Ketua Bidang Program PAPPRI yang juga Ketua Panitia Hari Musik Nasional ke-20 Once Mekel, berharap musik selalu bisa menjadi sarana untuk menyatukan. Sebab, musik bisa diterima oleh banyak orang.

“Meskipun kita berada dalam batas-batas budaya, batas yang lain ya, keyakinan, agama. Tapi kita semua menyukai musik, apalagi Indonesia. Masyarakat Indonesia sangat mencintai musik indonesia. Karena itu kita harus terus pelihara,” terang Once.

Direktur Beasiswa LPDP Dwi Larso, mendukung agar pelaku industri musik memanfaatkan beasiswa yang tersedia. Tidak hanya untuk program S2 dan S3, tetapi juga S1, Vokasi, short course, dan training.

Dwi mengatakan pihaknya diberi alokasi untuk mengelola Dana Abadi Kebudayaan yang diperuntukkan untuk pelaku seni dan budaya, termasuk industri musik.

“Nah ini juga banyak sekali yang bisa dimanfaatkan. Produksi-produksi musik bisa diajukan kesana. Selain itu, kalau ada yang memang menggeluti riset, kemudian akademis, di bidang industri musik, nanti LPDP siap membantu S2 dan S3,” ujarnya.

Dikatakan Dwi, pihaknya mengapresiasi kolaborasi dengan PAPPRI. Terlebih bisa bekerja sama mensosialisasikan program-program baru yang bisa diakses oleh pelaku seni budaya.

“Saya pikir ekosistem ini harus dijalankan. Tidak hanya pelakunya, tapi risetnya dan segala macemnya, bisa kita dukung,” tandas Dwi.

Dalam agenda tersebut, turut hadir Kadisbudpar Jatim Hudiyono, Wakil Wali Kota Surabaya Armuji, Akar Indonesia Zastrouw al-Ngatawi, Direktur Fasilitasi Riset LPDP Wisnu Soenarso, Owner Bicopi Christian Sabilal Pussung.
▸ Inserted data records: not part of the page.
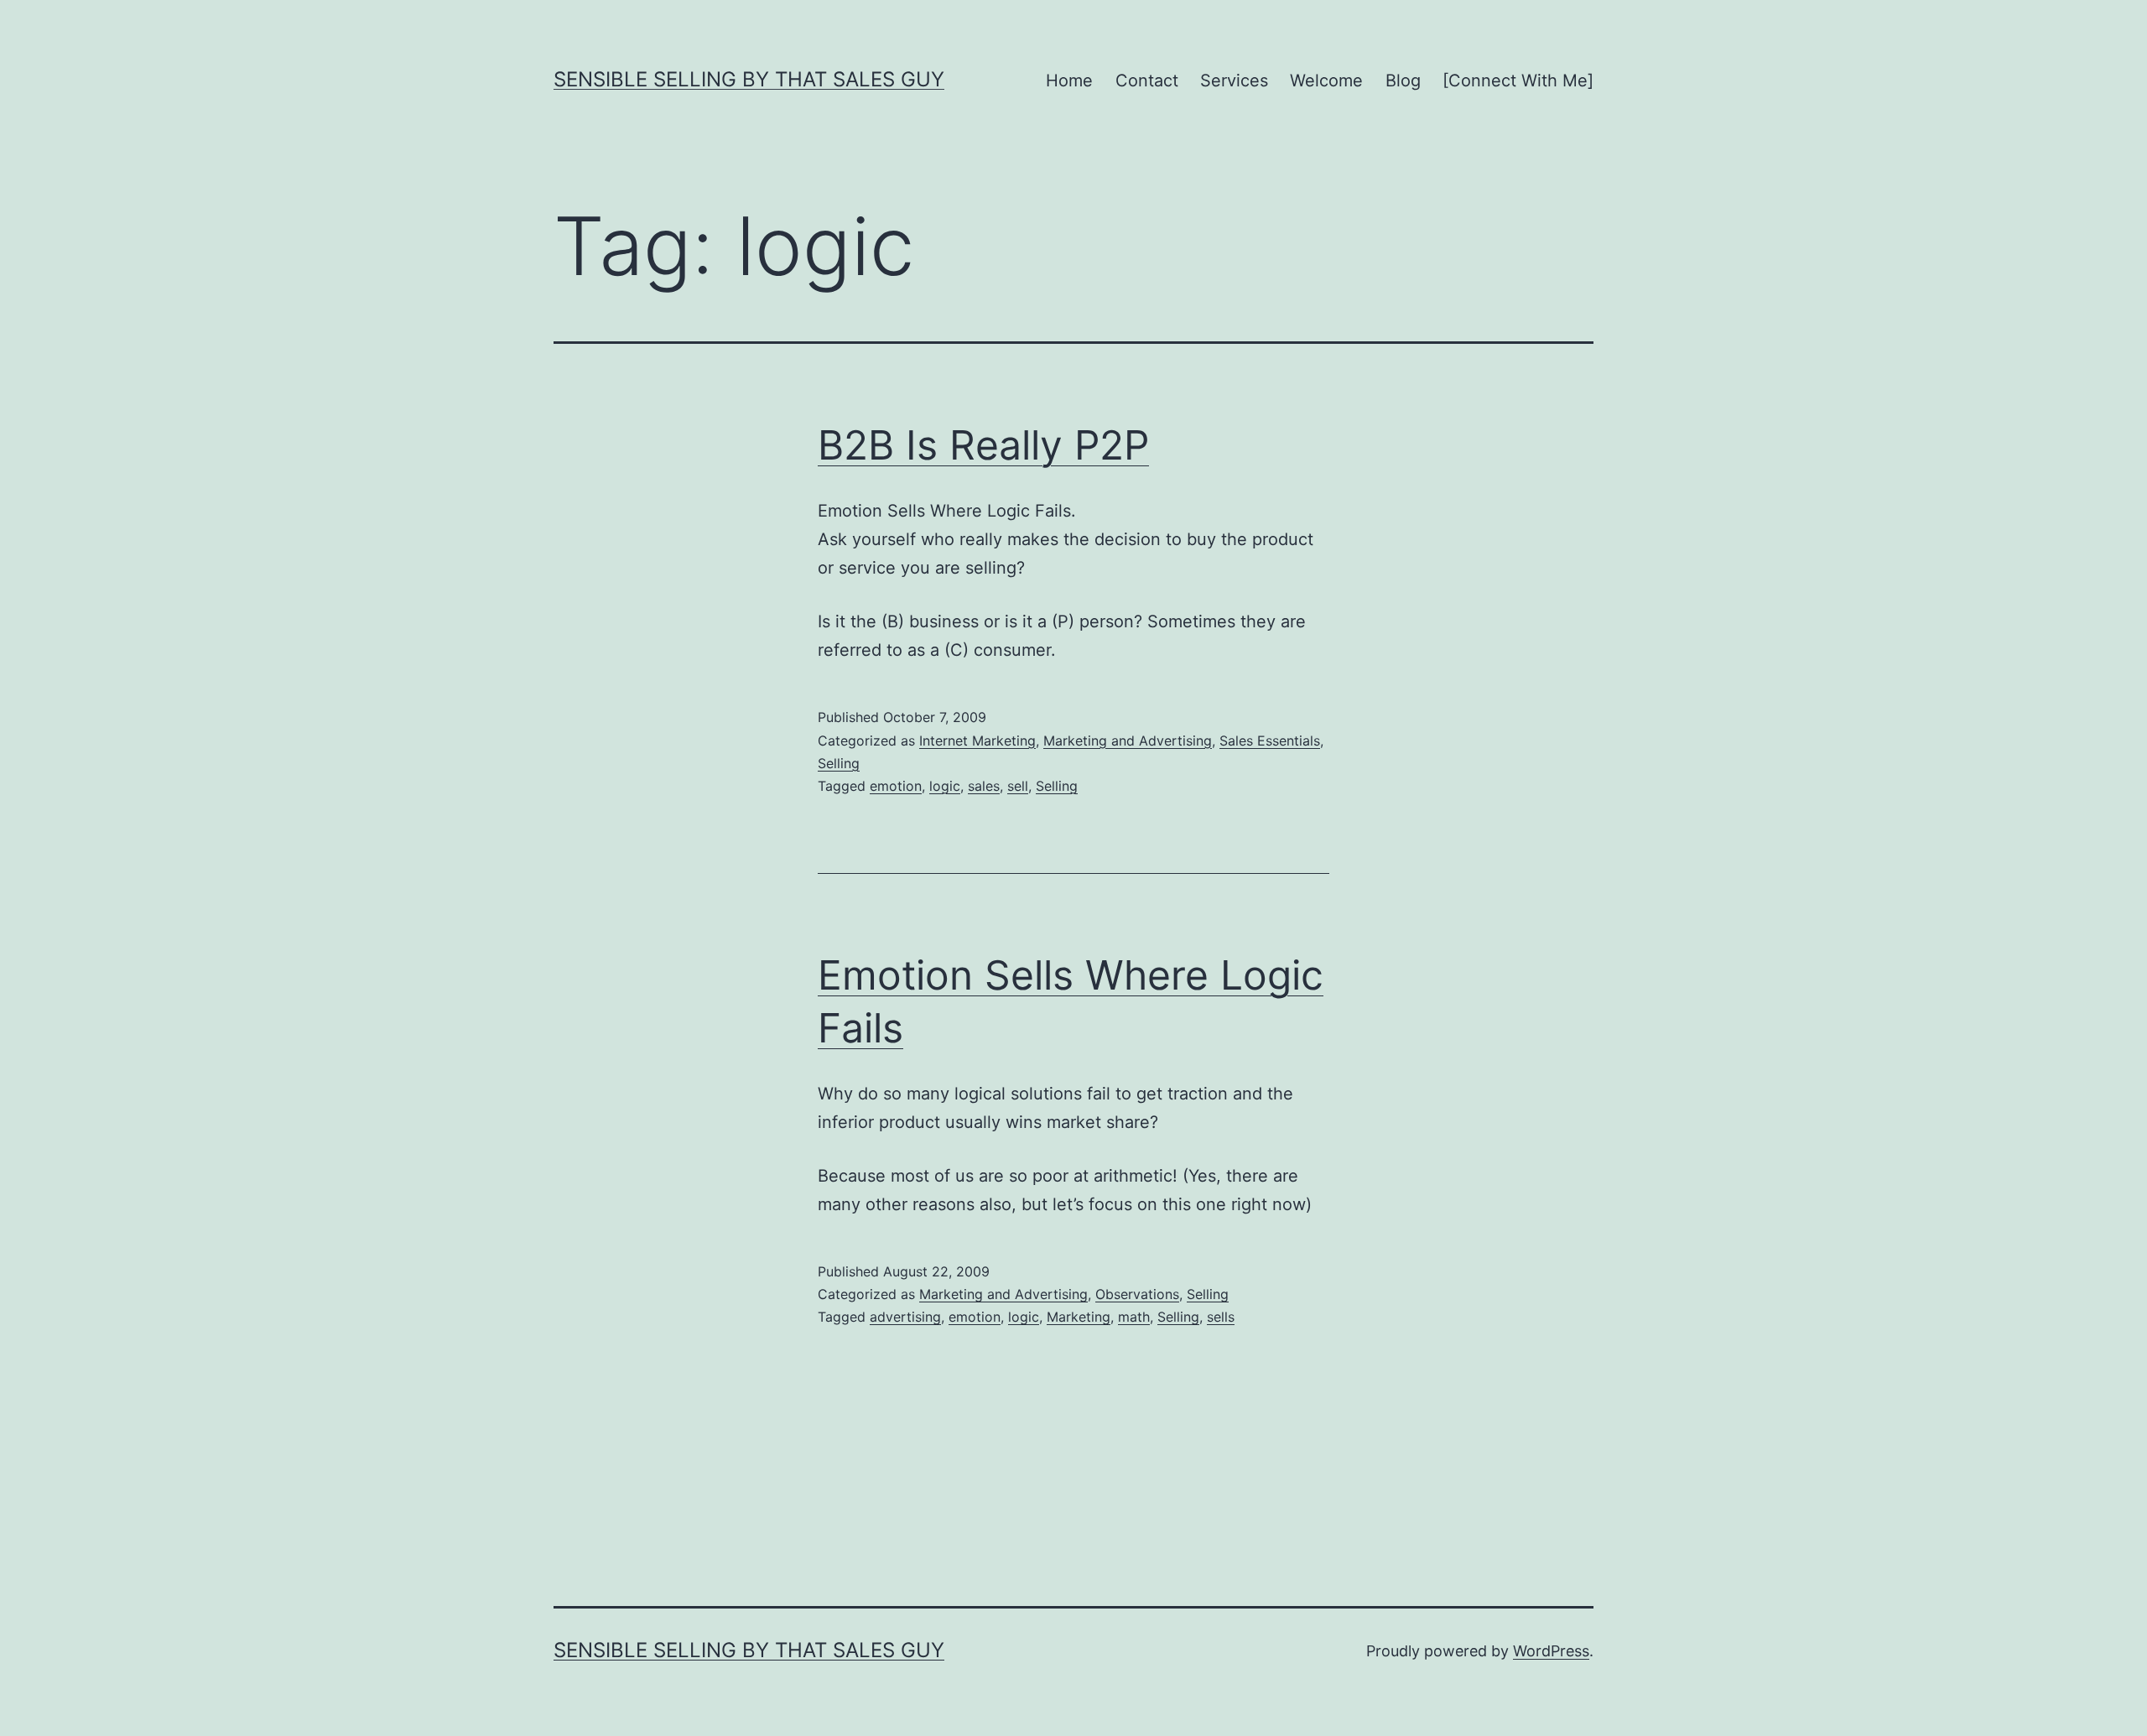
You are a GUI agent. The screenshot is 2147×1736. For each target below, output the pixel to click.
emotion (896, 785)
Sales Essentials (1269, 740)
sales (984, 785)
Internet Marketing (977, 740)
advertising (905, 1316)
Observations (1137, 1294)
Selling (839, 763)
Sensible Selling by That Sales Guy (749, 79)
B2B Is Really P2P (983, 445)
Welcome (1326, 80)
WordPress (1551, 1651)
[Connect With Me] (1518, 80)
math (1134, 1316)
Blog (1403, 80)
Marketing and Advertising (1127, 740)
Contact (1146, 80)
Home (1069, 80)
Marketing (1078, 1316)
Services (1234, 80)
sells (1221, 1316)
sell (1017, 785)
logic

Terdapat penampilan spesial dari beberapa band lokal Surabaya. Dilanjut oleh Sara Fajira, Ita Purnamasari, Andre Hehanusa, dan Once Merkel, dengan iringan musik dari Ki Ageng Ganjur.

Sebagai informasi, PAPPRi dengan Musik Indonesia Keren edisi Ramadan tengah roadshow di 4 kota yakni Medan, Makassar, Manado dan Surabaya. Selanjutnya akan digelar di Jakarta pada Minggu (16/4).